TASK OBJECTIVE: Rewrite the entries from the line with "You are a GUI" to the line with "pyautogui.click(x=462, y=74)", replacing "screenshot" with "screen capture" and leaving everything else unchanged. Leave the pictures out of your answer.

EXERCISE INPUT:
========
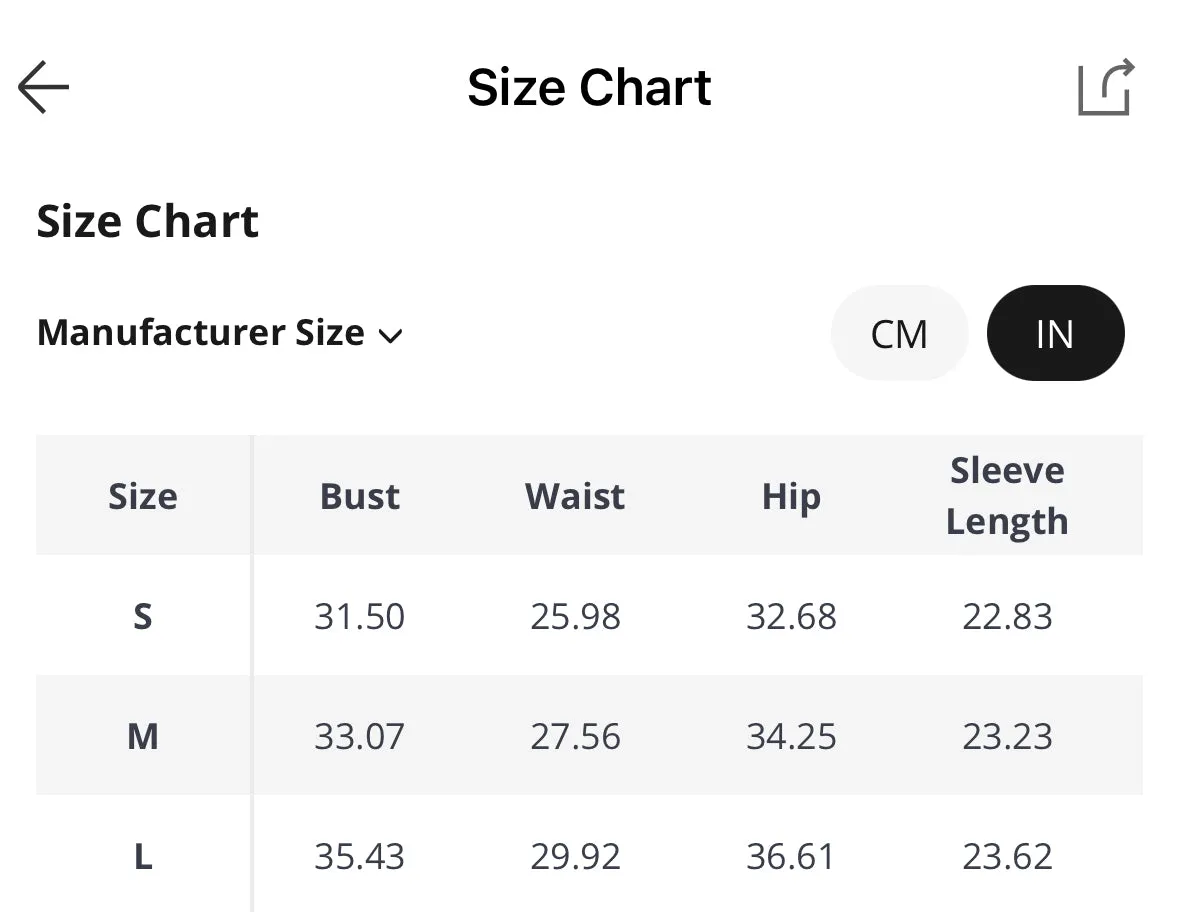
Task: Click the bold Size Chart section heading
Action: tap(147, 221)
========
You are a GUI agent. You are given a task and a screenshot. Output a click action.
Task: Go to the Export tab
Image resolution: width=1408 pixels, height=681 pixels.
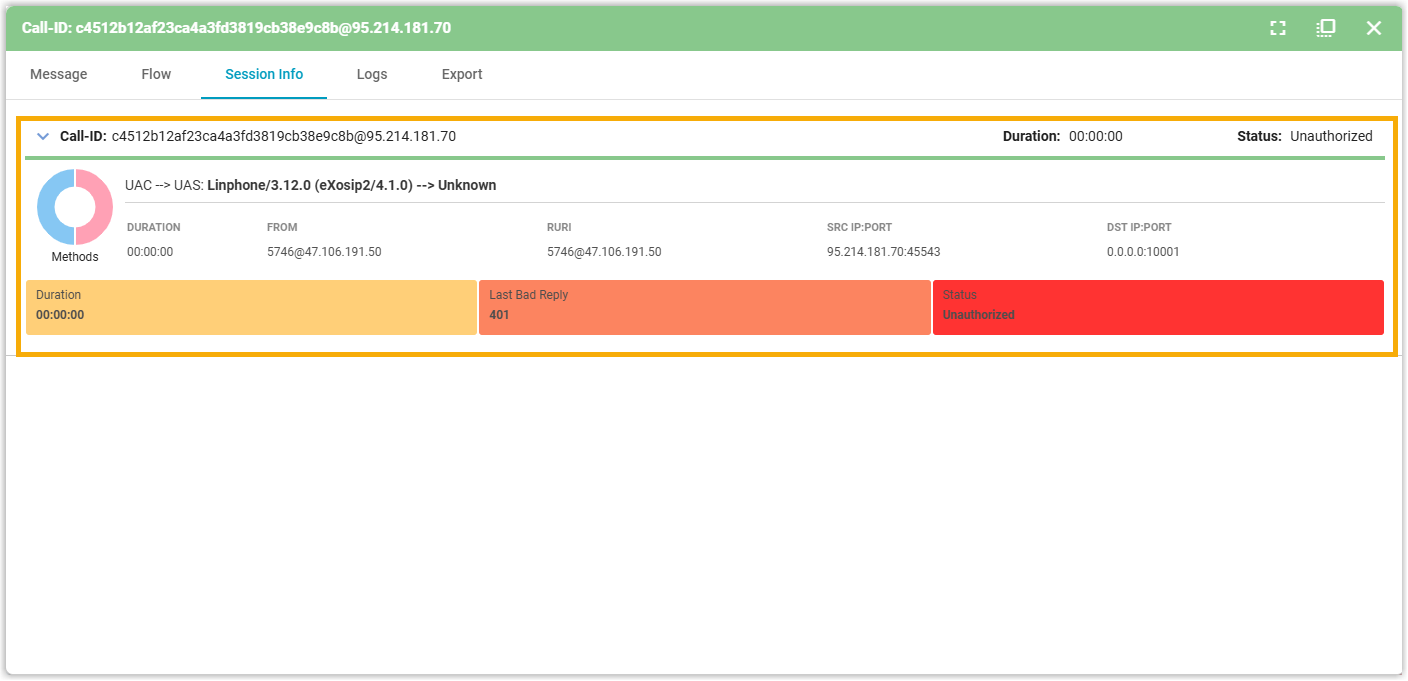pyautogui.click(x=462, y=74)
========
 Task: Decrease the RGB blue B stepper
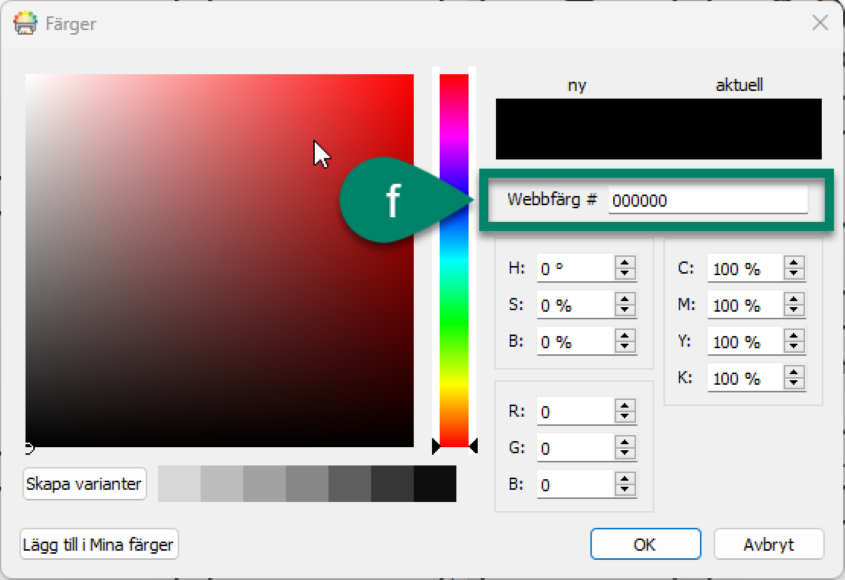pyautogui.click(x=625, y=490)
========
SOLUTION:
You are a GUI agent. You are given a task and a screen capture. Output a click action.
Task: Go to the Export tab
Image resolution: width=1408 pixels, height=681 pixels.
pyautogui.click(x=462, y=74)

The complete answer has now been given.